PROBLEMS >>
1. From the passage on the resolvent polynomial, write out the part that opens with the words containing "The irreducible resolvent" and closes with "that $r^2 \in K$.".
2. Check each statement against the passage on the resolvent polynomial, answering yes or no and quoting the words that settle it. (a) The Galois group that goes with $g(x)$ is $S_3$. (b) The Galois group that goes with $h(x)$ contains six permutations. (c) The square of $r$ lies in $K$.
3. Carry on the passage on the resolvent polynomial, starting right after its final sentence.

PASSAGE PROVIDED >>

<<<<

Part 7: Factorization of the Resolvent Polynomial

We know from our experience of solving cubic and quartic equations that the process of solving the polynomial involves extending the field $K$ with an appropriate entity $r$ to enable factorizing $g(x)$ into a polynomial $h(x)$ of a smaller degree, such that $h(x)$ has $t$ as a root and is irreducible in $K(r)$. Here is an example: For the cubic equation, we start with the resolvent polynomial which is of degree $6 = 3!$ with (say $t=t_1$):

\[t_1 = r_1 + \omega r_2 + \omega^2 r_3\] \[t_2 = r_3 + \omega r_1 + \omega^2 r_2\] \[t_3 = r_2 + \omega r_3 + \omega^2 r_1\] \[t_4 = r_1 + \omega r_3 + \omega^2 r_2\] \[t_5 = r_2 + \omega r_1 + \omega^2 r_3\] \[t_6 = r_3 + \omega r_2 + \omega^2 r_1\]

The irreducible resolvent polynomial is:

\[g(x) = \prod_{i=1}^{6}(x - t_i)\]

After we are able to extend the field with:

\[\begin{align*} t_1^3 = (r_1 + \omega r_2 + \omega^2 r_3)^3 &= r_1^3 + r_2^3 + r_3^3 + 6r_1 r_2 r_3 \\& +3\omega(r_1^2r_2+r_2^2r_3+r_3^2r_1)\\ &+3\omega^2(r_1r_2^2+r_2r_3^2+r_3r_1^2)\\ t_4^3 = (r_1 + \omega^2 r_2 + \omega r_3)^3 &= r_1^3 + r_2^3 + r_3^3 + 6r_1 r_2 r_3 \\& +3\omega^2(r_1^2r_2+r_2^2r_3+r_3^2r_1)\\ &+3\omega(r_1r_2^2+r_2r_3^2+r_3r_1^2) \end{align*}\]

We can show that the field extension containing $t_1^3$ and $t_4^3$ can be expressed as $K(r)$, where $r = (r_1+\omega r_2+\omega^2 r_3)^3 - (r_1+\omega^2 r_2+\omega r_3)^3$ and that $r^2 \in K$.

In the new extended field, we are able to factorize $g(x)$ into the two irreducible factors $h(x) = h_1(x) = (x^3-t_1^3)$ and $h_2(x) = (x^3-t_4^3)$. The Galois Group corresponding to $g(x)$ is $S_3$, the entire permutation group of all $3! = 6$ permutations. For the resolvent polynomial $h(x)$ we have the roots:

\[t_1 = r_1 + \omega r_2 + \omega^2 r_3\] \[t_2 = r_3 + \omega r_1 + \omega^2 r_2\] \[t_3 = r_2 + \omega r_3 + \omega^2 r_1\]

The Galois Group corresponding to $h(x)$ contains $3$ permutations: The permutation of $(r_1,r_2,r_3)$ into one of ${(r_1,r_2,r_3),(r_3,r_1,r_2),(r_2,r_3,r_1)}$. These permutations correspond to $t_1 \to t_1$, $t_1 \to t_2$, and $t_1 \to t_3$. We observe that these same permutations map $t_4 \to t_4$, $t_4 \to t_6$, and $t_4 \to t_5$.

>>>>

RECORDED INFORMATION >>
<<<<

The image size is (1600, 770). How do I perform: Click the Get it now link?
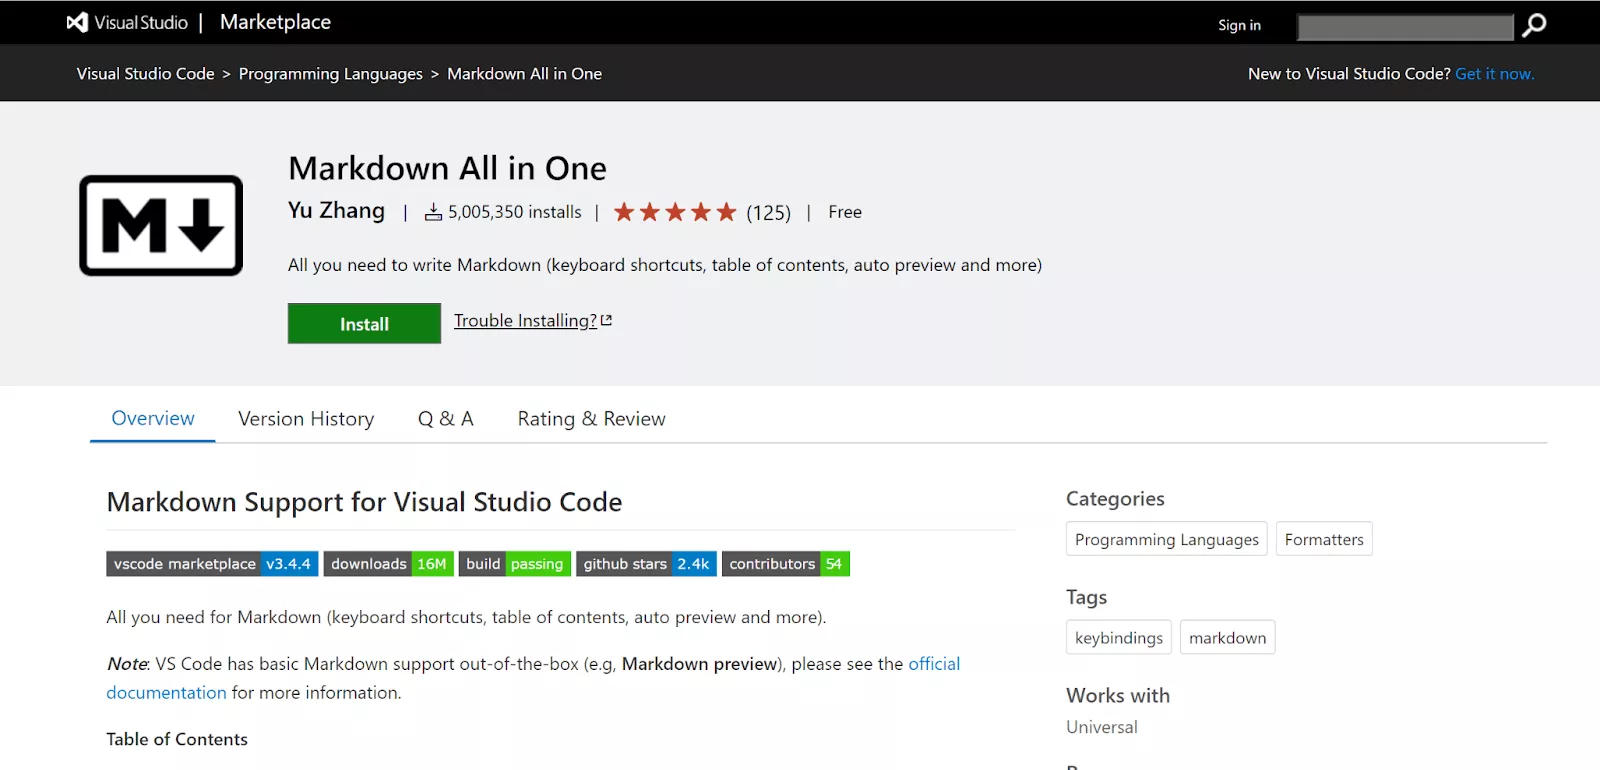[x=1494, y=74]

>>>>

RESPONSES IN ORDER >>
1.
The irreducible resolvent polynomial is:

\[g(x) = \prod_{i=1}^{6}(x - t_i)\]

After we are able to extend the field with:

\[\begin{align*} t_1^3 = (r_1 + \omega r_2 + \omega^2 r_3)^3 &= r_1^3 + r_2^3 + r_3^3 + 6r_1 r_2 r_3 \\& +3\omega(r_1^2r_2+r_2^2r_3+r_3^2r_1)\\ &+3\omega^2(r_1r_2^2+r_2r_3^2+r_3r_1^2)\\ t_4^3 = (r_1 + \omega^2 r_2 + \omega r_3)^3 &= r_1^3 + r_2^3 + r_3^3 + 6r_1 r_2 r_3 \\& +3\omega^2(r_1^2r_2+r_2^2r_3+r_3^2r_1)\\ &+3\omega(r_1r_2^2+r_2r_3^2+r_3r_1^2) \end{align*}\]

We can show that the field extension containing $t_1^3$ and $t_4^3$ can be expressed as $K(r)$, where $r = (r_1+\omega r_2+\omega^2 r_3)^3 - (r_1+\omega^2 r_2+\omega r_3)^3$ and that $r^2 \in K$.

2.
(a) Yes: "The Galois Group corresponding to $g(x)$ is $S_3$, the entire permutation group of all $3! = 6$ permutations."
(b) No: "The Galois Group corresponding to $h(x)$ contains $3$ permutations"
(c) Yes: "and that $r^2 \in K$."

3.
Subgroup

When $g(x)$ can be factorized into a smaller irreducible polynomial $h(x)$, such that $t$ is a root of $h(x)$, we can define a new Galois Group corresponding to $\text{Gal}(K(r_1,r_2,\ldots,r_n)/K(r))$. This new Galois Group maps roots of $h(x)$ to itself. These permutations can then be extended onto the entire field $K(r_1,r_2,\ldots,r_n)$ such that it leaves $K(r)$ unchanged. Let us denote:

\[G := \text{Gal}(K(r_1,r_2,\ldots,r_n)/K)\] \[H := \text{Gal}(K(r_1,r_2,\ldots,r_n)/K(r))\]

We know that $\sigma \in H$ maps the root $t$ of $h(x)$ to another root of $h(x)$. For any root $t’$ of $g(x)$, if $t’$ is not a root of $h(x)$, then $t’$ is a root of another factor of $g(x)$. Let us say that factor is $h_2(x)$. The factors of $g(x)$ are polynomials with coefficients from $K(r)$. When $\sigma$ is interpreted as an automorphism that fixes $K(r)$, we can say:

\[\sigma(h_2(x)) = h_2(\sigma(x))\]

Substituting $t’$ for $x$, we get: $\sigma(h_2(t’)) = h_2(\sigma(t’))$. This means $h_2(\sigma(t’))=0$. We have showed that $\sigma(t’)$ is also a root of $h_2(x)$.

$\sigma$ maps roots of each factor of $g$ onto other roots of the same factor. In this way, it maps all roots of $g(x)$ to other roots of $g(x)$. This proves that $H$ is a subgroup $G$.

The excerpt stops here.